▶ **Data supplied**:
* * *
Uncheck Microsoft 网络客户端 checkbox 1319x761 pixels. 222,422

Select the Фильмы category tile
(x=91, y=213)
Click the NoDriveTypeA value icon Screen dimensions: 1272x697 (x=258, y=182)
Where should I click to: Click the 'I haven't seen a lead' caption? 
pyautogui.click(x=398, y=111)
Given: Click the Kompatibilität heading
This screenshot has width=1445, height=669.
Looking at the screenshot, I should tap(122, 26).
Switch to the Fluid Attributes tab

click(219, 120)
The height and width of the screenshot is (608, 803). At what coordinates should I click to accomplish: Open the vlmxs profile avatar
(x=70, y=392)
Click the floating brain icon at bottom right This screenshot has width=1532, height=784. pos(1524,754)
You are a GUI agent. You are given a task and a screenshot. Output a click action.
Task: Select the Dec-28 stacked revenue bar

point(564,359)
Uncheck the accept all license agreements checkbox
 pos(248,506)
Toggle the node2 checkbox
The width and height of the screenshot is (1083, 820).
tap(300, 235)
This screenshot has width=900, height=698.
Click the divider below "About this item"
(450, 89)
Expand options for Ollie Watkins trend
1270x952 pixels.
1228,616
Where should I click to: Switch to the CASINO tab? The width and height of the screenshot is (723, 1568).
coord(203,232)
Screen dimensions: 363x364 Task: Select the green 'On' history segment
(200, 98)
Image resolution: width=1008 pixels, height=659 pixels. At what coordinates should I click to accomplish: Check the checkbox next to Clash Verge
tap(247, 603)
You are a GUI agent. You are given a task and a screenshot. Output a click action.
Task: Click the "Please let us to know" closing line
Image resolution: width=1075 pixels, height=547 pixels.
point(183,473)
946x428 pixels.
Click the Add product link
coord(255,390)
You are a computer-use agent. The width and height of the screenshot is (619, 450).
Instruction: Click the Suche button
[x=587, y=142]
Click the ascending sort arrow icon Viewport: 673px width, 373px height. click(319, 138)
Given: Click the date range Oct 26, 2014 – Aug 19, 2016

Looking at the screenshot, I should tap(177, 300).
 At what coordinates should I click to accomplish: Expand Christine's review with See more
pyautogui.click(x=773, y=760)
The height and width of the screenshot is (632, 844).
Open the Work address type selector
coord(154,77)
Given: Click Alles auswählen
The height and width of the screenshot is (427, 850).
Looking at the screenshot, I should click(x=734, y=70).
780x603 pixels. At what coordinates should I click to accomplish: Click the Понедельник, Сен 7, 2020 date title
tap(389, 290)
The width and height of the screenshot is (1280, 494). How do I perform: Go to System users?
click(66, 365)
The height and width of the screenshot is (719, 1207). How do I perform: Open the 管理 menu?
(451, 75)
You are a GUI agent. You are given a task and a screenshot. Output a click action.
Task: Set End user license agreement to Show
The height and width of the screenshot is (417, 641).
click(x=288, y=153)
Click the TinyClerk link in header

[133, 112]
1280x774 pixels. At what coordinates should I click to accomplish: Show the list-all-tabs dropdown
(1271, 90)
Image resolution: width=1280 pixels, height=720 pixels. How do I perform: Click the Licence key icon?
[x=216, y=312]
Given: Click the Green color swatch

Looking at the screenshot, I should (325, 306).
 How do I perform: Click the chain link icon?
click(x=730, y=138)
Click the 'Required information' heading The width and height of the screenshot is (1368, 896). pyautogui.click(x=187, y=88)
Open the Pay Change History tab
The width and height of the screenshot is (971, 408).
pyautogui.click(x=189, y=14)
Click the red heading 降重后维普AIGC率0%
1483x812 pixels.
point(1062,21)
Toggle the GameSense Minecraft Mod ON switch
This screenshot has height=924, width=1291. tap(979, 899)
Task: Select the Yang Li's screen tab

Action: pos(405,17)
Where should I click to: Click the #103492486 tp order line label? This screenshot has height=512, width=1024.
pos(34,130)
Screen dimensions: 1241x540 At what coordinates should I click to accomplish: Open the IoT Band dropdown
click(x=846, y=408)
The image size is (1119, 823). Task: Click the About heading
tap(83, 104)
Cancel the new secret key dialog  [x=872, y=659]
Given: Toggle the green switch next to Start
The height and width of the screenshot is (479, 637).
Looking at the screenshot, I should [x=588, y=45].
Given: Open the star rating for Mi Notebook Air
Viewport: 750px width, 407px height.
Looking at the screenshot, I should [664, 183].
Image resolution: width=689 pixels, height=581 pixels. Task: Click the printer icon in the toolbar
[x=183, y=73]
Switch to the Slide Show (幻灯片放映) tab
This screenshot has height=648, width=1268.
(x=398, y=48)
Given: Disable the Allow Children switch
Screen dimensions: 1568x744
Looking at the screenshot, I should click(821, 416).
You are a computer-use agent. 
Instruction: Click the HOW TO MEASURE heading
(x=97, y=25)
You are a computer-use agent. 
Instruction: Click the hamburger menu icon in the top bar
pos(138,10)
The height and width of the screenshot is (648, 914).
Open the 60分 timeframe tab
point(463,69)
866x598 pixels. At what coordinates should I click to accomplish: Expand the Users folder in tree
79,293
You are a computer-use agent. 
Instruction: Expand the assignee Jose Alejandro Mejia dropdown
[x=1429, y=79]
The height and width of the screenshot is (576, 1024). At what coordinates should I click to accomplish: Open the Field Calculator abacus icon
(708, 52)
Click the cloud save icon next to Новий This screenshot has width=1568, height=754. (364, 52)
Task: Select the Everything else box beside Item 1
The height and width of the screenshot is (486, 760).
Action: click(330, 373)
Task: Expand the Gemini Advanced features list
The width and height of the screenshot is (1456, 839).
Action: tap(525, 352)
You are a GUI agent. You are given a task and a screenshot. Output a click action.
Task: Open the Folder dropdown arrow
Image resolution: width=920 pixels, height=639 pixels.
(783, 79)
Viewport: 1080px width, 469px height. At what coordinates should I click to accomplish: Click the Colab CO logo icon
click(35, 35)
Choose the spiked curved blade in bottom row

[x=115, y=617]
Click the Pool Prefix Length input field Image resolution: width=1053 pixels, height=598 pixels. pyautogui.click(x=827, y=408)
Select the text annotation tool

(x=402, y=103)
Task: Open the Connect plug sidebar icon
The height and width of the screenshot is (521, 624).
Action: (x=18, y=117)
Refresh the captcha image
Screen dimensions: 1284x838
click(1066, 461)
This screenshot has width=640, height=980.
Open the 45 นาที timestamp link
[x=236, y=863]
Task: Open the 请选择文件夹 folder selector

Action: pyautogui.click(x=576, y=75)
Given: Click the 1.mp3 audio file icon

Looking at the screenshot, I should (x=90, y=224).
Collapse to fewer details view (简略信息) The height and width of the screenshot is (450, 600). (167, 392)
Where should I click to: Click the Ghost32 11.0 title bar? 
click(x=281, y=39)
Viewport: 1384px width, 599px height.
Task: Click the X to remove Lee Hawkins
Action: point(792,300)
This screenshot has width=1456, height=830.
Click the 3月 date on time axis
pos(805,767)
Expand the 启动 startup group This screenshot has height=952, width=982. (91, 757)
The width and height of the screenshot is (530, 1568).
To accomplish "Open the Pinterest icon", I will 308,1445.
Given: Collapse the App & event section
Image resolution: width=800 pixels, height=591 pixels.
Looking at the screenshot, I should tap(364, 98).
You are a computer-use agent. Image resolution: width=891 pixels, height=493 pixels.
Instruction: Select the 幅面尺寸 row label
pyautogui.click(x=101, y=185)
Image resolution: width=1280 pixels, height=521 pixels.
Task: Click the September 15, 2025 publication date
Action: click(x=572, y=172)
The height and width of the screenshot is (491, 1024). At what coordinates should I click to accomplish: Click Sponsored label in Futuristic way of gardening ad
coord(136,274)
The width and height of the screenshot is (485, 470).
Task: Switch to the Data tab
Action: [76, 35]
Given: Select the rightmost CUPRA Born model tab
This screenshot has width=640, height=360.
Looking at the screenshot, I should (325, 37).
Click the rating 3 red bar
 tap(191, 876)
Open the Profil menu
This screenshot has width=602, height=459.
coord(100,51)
* * *
▶ **Description of the task**: Exactly as they appear above, copy out all the records.

▶ **Result**:
Uncheck Microsoft 网络客户端 checkbox 1319x761 pixels. 222,422

Select the Фильмы category tile
(x=91, y=213)
Click the NoDriveTypeA value icon Screen dimensions: 1272x697 (x=258, y=182)
Where should I click to: Click the 'I haven't seen a lead' caption? 
pyautogui.click(x=398, y=111)
Given: Click the Kompatibilität heading
This screenshot has width=1445, height=669.
Looking at the screenshot, I should tap(122, 26).
Switch to the Fluid Attributes tab

click(219, 120)
The height and width of the screenshot is (608, 803). At what coordinates should I click to accomplish: Open the vlmxs profile avatar
(x=70, y=392)
Click the floating brain icon at bottom right This screenshot has width=1532, height=784. pos(1524,754)
You are a GUI agent. You are given a task and a screenshot. Output a click action.
Task: Select the Dec-28 stacked revenue bar

point(564,359)
Uncheck the accept all license agreements checkbox
 pos(248,506)
Toggle the node2 checkbox
The width and height of the screenshot is (1083, 820).
tap(300, 235)
This screenshot has width=900, height=698.
Click the divider below "About this item"
(450, 89)
Expand options for Ollie Watkins trend
1270x952 pixels.
1228,616
Where should I click to: Switch to the CASINO tab? The width and height of the screenshot is (723, 1568).
coord(203,232)
Screen dimensions: 363x364 Task: Select the green 'On' history segment
(200, 98)
Image resolution: width=1008 pixels, height=659 pixels. At what coordinates should I click to accomplish: Check the checkbox next to Clash Verge
tap(247, 603)
You are a GUI agent. You are given a task and a screenshot. Output a click action.
Task: Click the "Please let us to know" closing line
Image resolution: width=1075 pixels, height=547 pixels.
point(183,473)
946x428 pixels.
Click the Add product link
coord(255,390)
You are a computer-use agent. The width and height of the screenshot is (619, 450).
Instruction: Click the Suche button
[x=587, y=142]
Click the ascending sort arrow icon Viewport: 673px width, 373px height. click(319, 138)
Given: Click the date range Oct 26, 2014 – Aug 19, 2016

Looking at the screenshot, I should tap(177, 300).
 At what coordinates should I click to accomplish: Expand Christine's review with See more
pyautogui.click(x=773, y=760)
The height and width of the screenshot is (632, 844).
Open the Work address type selector
coord(154,77)
Given: Click Alles auswählen
The height and width of the screenshot is (427, 850).
Looking at the screenshot, I should click(x=734, y=70).
780x603 pixels. At what coordinates should I click to accomplish: Click the Понедельник, Сен 7, 2020 date title
tap(389, 290)
The width and height of the screenshot is (1280, 494). How do I perform: Go to System users?
click(66, 365)
The height and width of the screenshot is (719, 1207). How do I perform: Open the 管理 menu?
(451, 75)
You are a GUI agent. You are given a task and a screenshot. Output a click action.
Task: Set End user license agreement to Show
The height and width of the screenshot is (417, 641).
click(x=288, y=153)
Click the TinyClerk link in header

[133, 112]
1280x774 pixels. At what coordinates should I click to accomplish: Show the list-all-tabs dropdown
(1271, 90)
Image resolution: width=1280 pixels, height=720 pixels. How do I perform: Click the Licence key icon?
[x=216, y=312]
Given: Click the Green color swatch

Looking at the screenshot, I should (325, 306).
 How do I perform: Click the chain link icon?
click(x=730, y=138)
Click the 'Required information' heading The width and height of the screenshot is (1368, 896). pyautogui.click(x=187, y=88)
Open the Pay Change History tab
The width and height of the screenshot is (971, 408).
pyautogui.click(x=189, y=14)
Click the red heading 降重后维普AIGC率0%
1483x812 pixels.
point(1062,21)
Toggle the GameSense Minecraft Mod ON switch
This screenshot has height=924, width=1291. tap(979, 899)
Task: Select the Yang Li's screen tab

Action: pos(405,17)
Where should I click to: Click the #103492486 tp order line label? This screenshot has height=512, width=1024.
pos(34,130)
Screen dimensions: 1241x540 At what coordinates should I click to accomplish: Open the IoT Band dropdown
click(x=846, y=408)
The image size is (1119, 823). Task: Click the About heading
tap(83, 104)
Cancel the new secret key dialog  [x=872, y=659]
Given: Toggle the green switch next to Start
The height and width of the screenshot is (479, 637).
Looking at the screenshot, I should [x=588, y=45].
Given: Open the star rating for Mi Notebook Air
Viewport: 750px width, 407px height.
Looking at the screenshot, I should [664, 183].
Image resolution: width=689 pixels, height=581 pixels. Task: Click the printer icon in the toolbar
[x=183, y=73]
Switch to the Slide Show (幻灯片放映) tab
This screenshot has height=648, width=1268.
(x=398, y=48)
Given: Disable the Allow Children switch
Screen dimensions: 1568x744
Looking at the screenshot, I should click(821, 416).
You are a computer-use agent. 
Instruction: Click the HOW TO MEASURE heading
(x=97, y=25)
You are a computer-use agent. 
Instruction: Click the hamburger menu icon in the top bar
pos(138,10)
The height and width of the screenshot is (648, 914).
Open the 60分 timeframe tab
point(463,69)
866x598 pixels. At what coordinates should I click to accomplish: Expand the Users folder in tree
79,293
You are a computer-use agent. 
Instruction: Expand the assignee Jose Alejandro Mejia dropdown
[x=1429, y=79]
The height and width of the screenshot is (576, 1024). At what coordinates should I click to accomplish: Open the Field Calculator abacus icon
(708, 52)
Click the cloud save icon next to Новий This screenshot has width=1568, height=754. (364, 52)
Task: Select the Everything else box beside Item 1
The height and width of the screenshot is (486, 760).
Action: click(330, 373)
Task: Expand the Gemini Advanced features list
The width and height of the screenshot is (1456, 839).
Action: tap(525, 352)
You are a GUI agent. You are given a task and a screenshot. Output a click action.
Task: Open the Folder dropdown arrow
Image resolution: width=920 pixels, height=639 pixels.
(783, 79)
Viewport: 1080px width, 469px height. At what coordinates should I click to accomplish: Click the Colab CO logo icon
click(35, 35)
Choose the spiked curved blade in bottom row

[x=115, y=617]
Click the Pool Prefix Length input field Image resolution: width=1053 pixels, height=598 pixels. pyautogui.click(x=827, y=408)
Select the text annotation tool

(x=402, y=103)
Task: Open the Connect plug sidebar icon
The height and width of the screenshot is (521, 624).
Action: (x=18, y=117)
Refresh the captcha image
Screen dimensions: 1284x838
click(1066, 461)
This screenshot has width=640, height=980.
Open the 45 นาที timestamp link
[x=236, y=863]
Task: Open the 请选择文件夹 folder selector

Action: pyautogui.click(x=576, y=75)
Given: Click the 1.mp3 audio file icon

Looking at the screenshot, I should (x=90, y=224).
Collapse to fewer details view (简略信息) The height and width of the screenshot is (450, 600). (167, 392)
Where should I click to: Click the Ghost32 11.0 title bar? 
click(x=281, y=39)
Viewport: 1384px width, 599px height.
Task: Click the X to remove Lee Hawkins
Action: point(792,300)
This screenshot has width=1456, height=830.
Click the 3月 date on time axis
pos(805,767)
Expand the 启动 startup group This screenshot has height=952, width=982. (91, 757)
The width and height of the screenshot is (530, 1568).
To accomplish "Open the Pinterest icon", I will 308,1445.
Given: Collapse the App & event section
Image resolution: width=800 pixels, height=591 pixels.
Looking at the screenshot, I should tap(364, 98).
You are a computer-use agent. Image resolution: width=891 pixels, height=493 pixels.
Instruction: Select the 幅面尺寸 row label
pyautogui.click(x=101, y=185)
Image resolution: width=1280 pixels, height=521 pixels.
Task: Click the September 15, 2025 publication date
Action: click(x=572, y=172)
The height and width of the screenshot is (491, 1024). At what coordinates should I click to accomplish: Click Sponsored label in Futuristic way of gardening ad
coord(136,274)
The width and height of the screenshot is (485, 470).
Task: Switch to the Data tab
Action: [76, 35]
Given: Select the rightmost CUPRA Born model tab
This screenshot has width=640, height=360.
Looking at the screenshot, I should (325, 37).
Click the rating 3 red bar
 tap(191, 876)
Open the Profil menu
This screenshot has width=602, height=459.
coord(100,51)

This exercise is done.